This marks the joyous end of the ritual.
One can only imagine the English waiting for Joan of Arc,s Head to explode in giddy anticipation of the culminating POP.
It was in fact, the exciting anticipated event at the conclusion of any burning at the stake.
So it is with the burning of the 'Snowman.'
So the fact of the matter is that the effigy Burning of the Boog is based on the actual physical effects of a real human burning.
Did I mention the fact that the fat of the human body also catches fire and eventually lights up like a candle...he... before the head explodes.
I wonder if they even even went as far as to dressed the victim as a snowman?
But just as shocking is the final act.
Once the Snowman's head has exploded, the ritual expands into an effigy of CANNIBALISM...
...as the participants rush to place choice meats on the remaining embers...and then EAT them.
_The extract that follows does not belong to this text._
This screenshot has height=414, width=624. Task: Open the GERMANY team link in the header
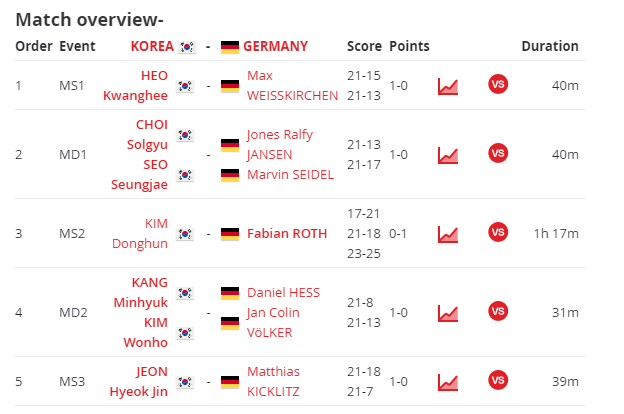pyautogui.click(x=275, y=46)
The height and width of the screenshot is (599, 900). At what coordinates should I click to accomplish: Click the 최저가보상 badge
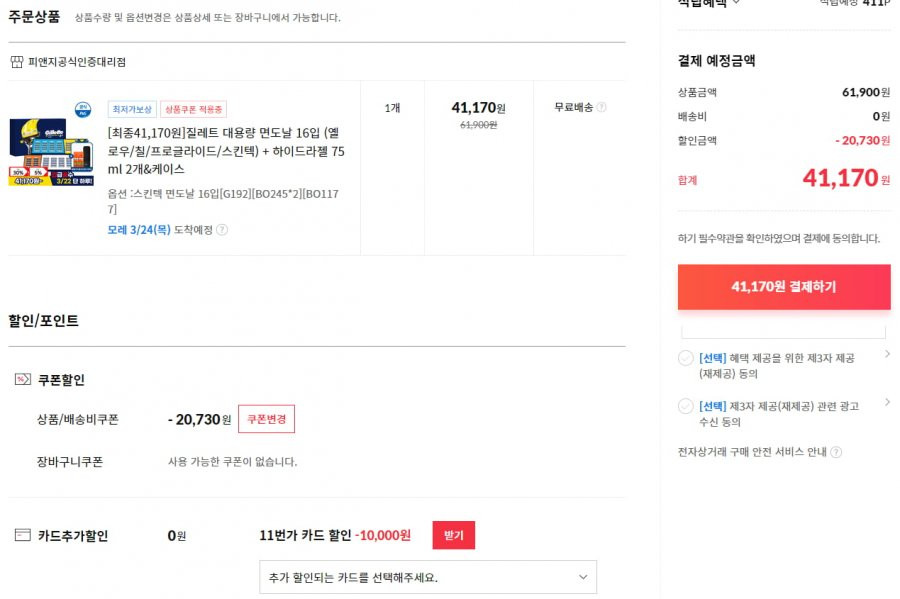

The victim has been put in a costume, roasted alive until his head explodes and then eaten in a final celebratory cannibalistic feast!
What fun and thrilling it must have been to actually see such a thing!
So thrilling in fact that they kept the practice alive in effigy form for more than 500 years!
Oh well, warm melancholia is so very hard to put aside (especially when it is inspired by the seething energies of Satan).
I wish I could end my description of Switzerland and Geneva (and all the other centers of financial and satanic power in Switzerland, but I can't)
I have one more grisly and terrible revelation to put before you.
Geneva, Switzerland is now home to the entire Internet...
but is also happens to be the location of the world's largest Super Collider - 17 miles across, in fact.
A super-collider is a giant circular track around which atomic particles are raced and accelerated around until they reach close to lightspeed...after which they are made to collide with each other...producing such phenomenon as Fission...Fusion...or anti-matter.
...things are likely to get more exciting once the particles actually reach light speed before colliding (like what the CERN Hadron Collider has done), creating...creating mini Black Holes...or opening the door to other dimensions.
Now think about this for a minute.
At this moment, both the hub of the Internet (the World Wide Web) and the CERN Hadron Super Collider are located at exact same spot: Geneva, Switzerland.
If you have not read about the bizarre, otherworldly effects of the CERN collider, please do so now.
A mechanism that is actually opening the door to other dimensions...and letting in interdimensional beings (some say they are demons)...is at the center of the Internet.
I think you know what Wi-Fi is and how it works.
What is about to be channeled?
Can you put two and two together...and see the what might be about to happen?
Switzerland is a creepy, powerful place.
Unfortunately, as much as I would like to leave it...
We are forced to return there again my next entry...
...specifically the city of Geneva, home of the CERN Hadron Super Collider...to which the entire core of the Internet has now been attached.
Switzerland...the financial center which made two bloody world wars possible...now stands to become the center for the unleashing of demonic forces across the globe.